«La fede in Cristo fa storia: il trascorrere del tempo, l’evoluzione dei rapporti entro la famiglia, entro la comunità di appartenenza, il mutare delle situazioni, l’assunzione delle diverse responsabilità, il variare delle condizioni di lavoro, di salute… tutta la vita pone domande alla fede e tutta la vita riceve risposte, nuova luce dall’unica rivelazione di Gesù. La perseveranza nella fede scrive una storia salvata, in cui progressivamente si svela che “né morte, né vita, né angeli né principati, né presente né avvenire, né potenze, né altezza, né profondità, né alcun’altra creatura potrà mai separarci dall’amore di Dio, che è in Gesù Cristo, nostro Signore” (Rm 8,38-39)». Questo ampio testo che conclude il n. 6 della lettera pastorale dell’Arcivescovo mette a tema il rapporto tra la fede e la storia. Un rapporto essenziale per la storia, ma anche per la fede.

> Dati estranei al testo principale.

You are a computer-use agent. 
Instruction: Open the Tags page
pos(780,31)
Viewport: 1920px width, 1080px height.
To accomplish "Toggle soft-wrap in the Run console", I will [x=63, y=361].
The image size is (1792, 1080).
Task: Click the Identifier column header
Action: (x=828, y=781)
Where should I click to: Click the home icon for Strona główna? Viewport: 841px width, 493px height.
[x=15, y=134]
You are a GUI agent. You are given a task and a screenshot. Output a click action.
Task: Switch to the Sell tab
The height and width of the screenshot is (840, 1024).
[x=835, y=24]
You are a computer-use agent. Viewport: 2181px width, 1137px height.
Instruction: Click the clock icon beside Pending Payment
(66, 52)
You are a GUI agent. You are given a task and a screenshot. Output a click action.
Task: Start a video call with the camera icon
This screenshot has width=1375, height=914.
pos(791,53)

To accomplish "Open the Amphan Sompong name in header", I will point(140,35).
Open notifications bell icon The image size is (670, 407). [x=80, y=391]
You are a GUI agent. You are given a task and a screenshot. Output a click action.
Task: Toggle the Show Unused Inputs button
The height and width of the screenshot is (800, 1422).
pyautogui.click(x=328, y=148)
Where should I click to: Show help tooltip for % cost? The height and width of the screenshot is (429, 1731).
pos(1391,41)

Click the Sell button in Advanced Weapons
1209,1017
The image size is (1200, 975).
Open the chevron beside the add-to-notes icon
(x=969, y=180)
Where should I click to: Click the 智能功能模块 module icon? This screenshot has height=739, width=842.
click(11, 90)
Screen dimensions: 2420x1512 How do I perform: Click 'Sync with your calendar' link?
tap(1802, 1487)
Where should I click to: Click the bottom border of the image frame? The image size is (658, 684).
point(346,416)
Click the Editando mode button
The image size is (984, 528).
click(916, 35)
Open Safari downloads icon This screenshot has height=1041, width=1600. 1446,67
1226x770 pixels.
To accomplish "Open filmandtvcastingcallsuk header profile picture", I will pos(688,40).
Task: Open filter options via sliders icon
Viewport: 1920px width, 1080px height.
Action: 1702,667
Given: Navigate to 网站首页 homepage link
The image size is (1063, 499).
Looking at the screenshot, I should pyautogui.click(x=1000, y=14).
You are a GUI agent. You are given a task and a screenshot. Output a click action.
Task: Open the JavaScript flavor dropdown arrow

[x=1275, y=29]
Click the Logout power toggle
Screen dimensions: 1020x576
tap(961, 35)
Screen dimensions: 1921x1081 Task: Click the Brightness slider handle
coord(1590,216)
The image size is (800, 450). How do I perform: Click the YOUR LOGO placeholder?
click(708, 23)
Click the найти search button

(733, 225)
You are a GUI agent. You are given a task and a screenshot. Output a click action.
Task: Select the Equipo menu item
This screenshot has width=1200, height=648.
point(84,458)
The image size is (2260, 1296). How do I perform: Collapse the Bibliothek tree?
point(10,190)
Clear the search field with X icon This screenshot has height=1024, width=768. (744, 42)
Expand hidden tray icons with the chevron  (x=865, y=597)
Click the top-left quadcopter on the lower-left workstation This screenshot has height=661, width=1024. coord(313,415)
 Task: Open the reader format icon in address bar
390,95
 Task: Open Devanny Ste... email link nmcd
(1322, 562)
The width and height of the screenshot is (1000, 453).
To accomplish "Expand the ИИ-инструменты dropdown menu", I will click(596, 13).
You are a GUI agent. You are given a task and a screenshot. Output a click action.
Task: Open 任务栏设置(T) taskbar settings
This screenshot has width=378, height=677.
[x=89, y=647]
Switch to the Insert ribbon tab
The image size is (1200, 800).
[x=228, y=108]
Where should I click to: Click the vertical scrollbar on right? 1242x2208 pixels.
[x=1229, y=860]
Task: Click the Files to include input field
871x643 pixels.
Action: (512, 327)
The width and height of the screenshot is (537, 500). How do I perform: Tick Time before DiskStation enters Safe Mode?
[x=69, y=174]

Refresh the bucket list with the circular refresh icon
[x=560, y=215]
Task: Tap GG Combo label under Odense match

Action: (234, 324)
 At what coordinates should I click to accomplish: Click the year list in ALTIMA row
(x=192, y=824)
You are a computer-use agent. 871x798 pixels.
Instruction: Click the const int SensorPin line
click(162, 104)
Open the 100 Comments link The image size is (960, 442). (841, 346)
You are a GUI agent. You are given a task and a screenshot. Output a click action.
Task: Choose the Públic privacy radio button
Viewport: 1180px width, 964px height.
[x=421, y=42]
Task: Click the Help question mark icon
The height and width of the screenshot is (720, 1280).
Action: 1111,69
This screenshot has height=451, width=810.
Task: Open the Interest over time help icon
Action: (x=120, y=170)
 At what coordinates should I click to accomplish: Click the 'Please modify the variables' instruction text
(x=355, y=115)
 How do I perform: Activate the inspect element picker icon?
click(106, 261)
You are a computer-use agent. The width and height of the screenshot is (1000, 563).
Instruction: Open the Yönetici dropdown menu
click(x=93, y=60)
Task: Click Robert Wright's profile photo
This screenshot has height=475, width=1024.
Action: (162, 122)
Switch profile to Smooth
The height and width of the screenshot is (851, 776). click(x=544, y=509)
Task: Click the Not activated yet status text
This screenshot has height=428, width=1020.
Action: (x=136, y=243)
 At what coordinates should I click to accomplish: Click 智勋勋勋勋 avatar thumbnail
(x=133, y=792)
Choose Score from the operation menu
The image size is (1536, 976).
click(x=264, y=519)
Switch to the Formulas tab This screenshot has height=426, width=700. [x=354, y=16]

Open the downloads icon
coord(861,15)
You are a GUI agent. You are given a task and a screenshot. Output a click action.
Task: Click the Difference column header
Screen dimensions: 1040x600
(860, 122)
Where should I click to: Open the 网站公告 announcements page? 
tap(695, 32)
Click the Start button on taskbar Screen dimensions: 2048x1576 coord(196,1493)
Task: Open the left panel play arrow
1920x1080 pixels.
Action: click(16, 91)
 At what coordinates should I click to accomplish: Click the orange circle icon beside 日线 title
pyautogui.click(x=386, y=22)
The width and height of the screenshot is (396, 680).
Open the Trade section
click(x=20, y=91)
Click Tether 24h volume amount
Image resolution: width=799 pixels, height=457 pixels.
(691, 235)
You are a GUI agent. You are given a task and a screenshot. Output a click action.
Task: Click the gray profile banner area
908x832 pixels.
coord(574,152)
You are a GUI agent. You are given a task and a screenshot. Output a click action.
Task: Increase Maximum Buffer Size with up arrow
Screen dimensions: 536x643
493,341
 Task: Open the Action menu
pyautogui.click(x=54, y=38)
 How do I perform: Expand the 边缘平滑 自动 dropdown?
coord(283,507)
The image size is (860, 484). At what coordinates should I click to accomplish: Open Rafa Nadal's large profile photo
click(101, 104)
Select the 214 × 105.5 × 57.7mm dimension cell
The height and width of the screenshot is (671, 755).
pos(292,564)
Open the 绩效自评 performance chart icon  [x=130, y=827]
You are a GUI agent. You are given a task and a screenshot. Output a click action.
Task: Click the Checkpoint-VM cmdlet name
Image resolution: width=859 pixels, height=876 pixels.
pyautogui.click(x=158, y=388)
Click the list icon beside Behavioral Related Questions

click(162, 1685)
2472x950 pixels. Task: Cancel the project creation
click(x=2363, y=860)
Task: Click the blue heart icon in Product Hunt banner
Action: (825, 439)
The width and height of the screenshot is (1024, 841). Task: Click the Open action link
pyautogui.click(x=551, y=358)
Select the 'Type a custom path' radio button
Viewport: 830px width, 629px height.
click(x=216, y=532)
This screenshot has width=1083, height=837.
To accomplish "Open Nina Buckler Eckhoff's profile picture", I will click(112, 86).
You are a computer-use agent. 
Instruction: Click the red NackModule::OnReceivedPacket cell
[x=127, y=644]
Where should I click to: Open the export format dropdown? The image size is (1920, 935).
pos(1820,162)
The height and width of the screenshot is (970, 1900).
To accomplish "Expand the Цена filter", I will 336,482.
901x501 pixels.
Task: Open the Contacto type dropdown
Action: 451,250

Quante cose cambiano nel corso della vita. La mutazione è un elemento costitutivo – direi strutturale – dell’esperienza umana. Basti pensare, appunto, alle età della vita e allo sviluppo della propria personalità: non a caso parliamo di “tappe” della crescita. Anche le situazioni cambiano, a volte improvvisamente. Vi sono infatti mutazioni previste a cui ci si può preparare e altre invece per nulla prevedibili, che nella gran parte dei casi ci colgono impreparati.
È possibile stare saldi mentre tante cose mutano? Si deve forse pensare che con il cambiamento delle situazioni debba inevitabilmente cambiare anche ciò che noi siamo nel profondo di noi stessi? Non c’è qualcosa di noi e in noi che non può continuamente mutare? Si dice spesso di persone stimabili che sono persone “tutte d’un pezzo”, forti, sicure, affidabili. Nella prospettiva evangelica questo non significa che sono sicure di sé: sarebbe orgoglio e presunzione. Significa piuttosto che sono sostanzialmente serene e che davanti alle turbolenze della vita, ma anche solo alla mutazione degli scenari, non si smarriscono. Hanno certo coscienza della serietà di certe situazioni, della loro complessità, in certi casi del loro rischio. Non si sottraggono alle responsabilità che sono chiamati ad assumere. Semplicemente non si spaventano, non vanno in panico, non fuggono e nemmeno si deprimono. Piuttosto lottano con tutte le loro forze, si impegnano con tutte le loro energie, ma sempre con pacata magnanimità. E senza sentirsi degli eroi. Sanno su chi poggia la loro fiducia e sanno altresì che la potenza su cui possono contare per grazia è una potenza d’amore.
«Nessuno potrà mai separarci dall’amore di Dio in Cristo Gesù nostro Signore», dice san Paolo nel passo della Lettera ai Romani che è stato citato. Lui che ben sapeva che cosa significasse perseverare nelle prove.